Exposição HexArt traz para Alesp obras em cerâmica de seis artistas premiadas


A Assembleia Legislativa do Estado de São Paulo recebe, a partir desta terça (7), a exposição coletiva HexArt, composta por 60 obras de seis artistas premiadas. A mostra possui visitação gratuita e acontece até 17 de fevereiro, das 8h às 20h, no Espaço V Centenário.

A técnica predominantemente utilizada nas obras é a cerâmica, com um toque de poesia e de pintura. As peças foram criadas sem preocupação com um tema específico. Dessa forma, a apresentação reflete seis diferentes modos de produção, em que cada artista provoca a reflexão por meio do seu próprio estilo.

Segundo a curadora da exposição, Eliana Tsuru, esta é a quarta edição da HexArt, que ocorre anualmente. “Eu mesma seleciono, em média, de 10 a 12 obras de cada artista para que o público possa conhecer bem o trabalho de cada um”, comenta.

As Artistas

A exposição HexArt é composta pelo trabalho das artistas plásticas Carolina Kawal, Lúcia Honda, Luciana Cambria, Neusa Hanako, Rosangela Lucena e Teté Wall.

Luciana Cambria, uma das expositoras, explica que sua arte emprega na cerâmica a técnica mista, utilizando materiais diversos, como espuma, argila e metal. “Minha principal inspiração para criar as esculturas é a expressão e a força feminina”, declara.

Já a ceramista Rosângela Lucena conta que, em 2018, começou a observar o crescimento das palmeiras e a textura formada no caule dessas árvores para criar suas peças, que são produzidas com a técnica chamada acordelado. “A cerâmica vem ganhando cada vez mais visibilidade no Brasil e no mundo”, comenta.

A especialista em mosaico cerâmico, Carolina Kawal, diz que esta é sua décima exposição na Alesp e que o público do Parlamento paulista valoriza a arte e a cultura.

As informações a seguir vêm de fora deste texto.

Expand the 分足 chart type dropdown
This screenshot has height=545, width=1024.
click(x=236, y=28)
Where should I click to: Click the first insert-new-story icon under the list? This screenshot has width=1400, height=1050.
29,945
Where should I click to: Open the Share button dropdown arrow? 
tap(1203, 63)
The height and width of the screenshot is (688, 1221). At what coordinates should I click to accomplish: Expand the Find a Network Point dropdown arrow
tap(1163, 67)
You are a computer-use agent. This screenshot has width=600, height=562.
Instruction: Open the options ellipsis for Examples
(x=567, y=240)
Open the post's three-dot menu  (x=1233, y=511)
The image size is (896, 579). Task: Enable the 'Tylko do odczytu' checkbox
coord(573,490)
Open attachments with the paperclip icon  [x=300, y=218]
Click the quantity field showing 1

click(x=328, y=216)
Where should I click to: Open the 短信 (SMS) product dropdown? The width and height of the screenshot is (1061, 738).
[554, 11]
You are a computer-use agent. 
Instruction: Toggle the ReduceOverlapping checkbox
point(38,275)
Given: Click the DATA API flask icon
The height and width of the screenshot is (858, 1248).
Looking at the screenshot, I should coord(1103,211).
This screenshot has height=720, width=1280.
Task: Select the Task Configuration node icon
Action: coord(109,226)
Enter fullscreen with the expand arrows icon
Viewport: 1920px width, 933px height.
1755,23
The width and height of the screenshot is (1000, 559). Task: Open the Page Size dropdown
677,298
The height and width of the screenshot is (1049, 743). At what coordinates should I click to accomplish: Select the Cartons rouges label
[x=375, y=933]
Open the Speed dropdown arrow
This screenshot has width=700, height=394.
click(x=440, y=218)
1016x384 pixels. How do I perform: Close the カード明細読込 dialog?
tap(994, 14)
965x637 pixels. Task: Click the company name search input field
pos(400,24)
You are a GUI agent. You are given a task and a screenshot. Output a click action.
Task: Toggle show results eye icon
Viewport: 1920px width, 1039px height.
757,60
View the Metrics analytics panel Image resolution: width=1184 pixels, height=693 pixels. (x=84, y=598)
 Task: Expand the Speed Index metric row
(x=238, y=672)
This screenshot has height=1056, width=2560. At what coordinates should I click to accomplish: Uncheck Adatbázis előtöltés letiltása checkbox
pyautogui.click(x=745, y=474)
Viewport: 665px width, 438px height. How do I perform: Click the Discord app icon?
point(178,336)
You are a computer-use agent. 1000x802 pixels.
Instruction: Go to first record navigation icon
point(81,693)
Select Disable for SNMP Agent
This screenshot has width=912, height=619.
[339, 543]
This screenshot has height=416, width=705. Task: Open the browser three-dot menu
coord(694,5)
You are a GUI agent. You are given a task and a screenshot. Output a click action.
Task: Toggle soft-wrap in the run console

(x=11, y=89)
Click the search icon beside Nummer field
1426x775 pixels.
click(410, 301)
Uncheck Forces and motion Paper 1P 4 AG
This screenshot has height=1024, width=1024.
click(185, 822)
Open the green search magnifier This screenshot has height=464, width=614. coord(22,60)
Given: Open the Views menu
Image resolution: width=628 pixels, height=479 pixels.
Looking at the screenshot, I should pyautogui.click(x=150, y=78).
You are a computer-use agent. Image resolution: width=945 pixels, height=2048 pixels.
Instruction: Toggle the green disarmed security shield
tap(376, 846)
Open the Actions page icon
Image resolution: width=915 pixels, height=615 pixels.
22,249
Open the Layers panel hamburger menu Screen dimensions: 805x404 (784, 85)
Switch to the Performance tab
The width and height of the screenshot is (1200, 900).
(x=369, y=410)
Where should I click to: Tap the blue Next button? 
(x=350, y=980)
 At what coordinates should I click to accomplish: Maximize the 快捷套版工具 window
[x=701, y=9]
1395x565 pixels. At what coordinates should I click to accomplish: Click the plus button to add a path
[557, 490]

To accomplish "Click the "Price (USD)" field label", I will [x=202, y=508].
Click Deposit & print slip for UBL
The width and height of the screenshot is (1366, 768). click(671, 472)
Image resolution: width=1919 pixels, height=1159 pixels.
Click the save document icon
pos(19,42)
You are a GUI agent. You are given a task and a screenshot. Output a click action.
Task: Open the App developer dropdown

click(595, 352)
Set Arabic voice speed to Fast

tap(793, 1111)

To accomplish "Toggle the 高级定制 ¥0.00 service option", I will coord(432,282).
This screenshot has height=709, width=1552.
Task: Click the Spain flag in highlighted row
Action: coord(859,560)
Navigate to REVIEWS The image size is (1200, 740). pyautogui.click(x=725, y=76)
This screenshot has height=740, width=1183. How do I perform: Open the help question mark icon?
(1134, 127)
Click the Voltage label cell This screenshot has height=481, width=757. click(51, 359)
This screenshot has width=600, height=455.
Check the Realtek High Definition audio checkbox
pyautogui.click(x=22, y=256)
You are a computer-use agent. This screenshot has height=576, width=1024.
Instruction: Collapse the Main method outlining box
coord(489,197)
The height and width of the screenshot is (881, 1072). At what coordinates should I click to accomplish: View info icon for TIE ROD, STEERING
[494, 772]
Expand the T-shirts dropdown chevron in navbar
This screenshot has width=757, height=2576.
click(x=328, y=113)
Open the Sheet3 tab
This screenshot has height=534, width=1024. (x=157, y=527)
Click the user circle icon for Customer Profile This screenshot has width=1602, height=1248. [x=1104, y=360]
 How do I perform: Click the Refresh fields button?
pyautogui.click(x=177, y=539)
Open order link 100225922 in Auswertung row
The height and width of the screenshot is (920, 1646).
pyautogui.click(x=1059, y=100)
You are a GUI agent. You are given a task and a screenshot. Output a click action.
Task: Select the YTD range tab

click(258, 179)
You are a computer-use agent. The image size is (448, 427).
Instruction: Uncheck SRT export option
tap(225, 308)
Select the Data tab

Kawal gosta de empregar peças recicladas. O material orgânico de suas obras costuma ser oriundo de brechós, ?lixões? e casas de ferro-velho. “Cada obra que faço conta uma história, inspirada na natureza ou na sociedade, a fim de provocar o olhar do espectador. Fiz obras sobre o feminicídio, os oceanos e a internet”, acrescenta.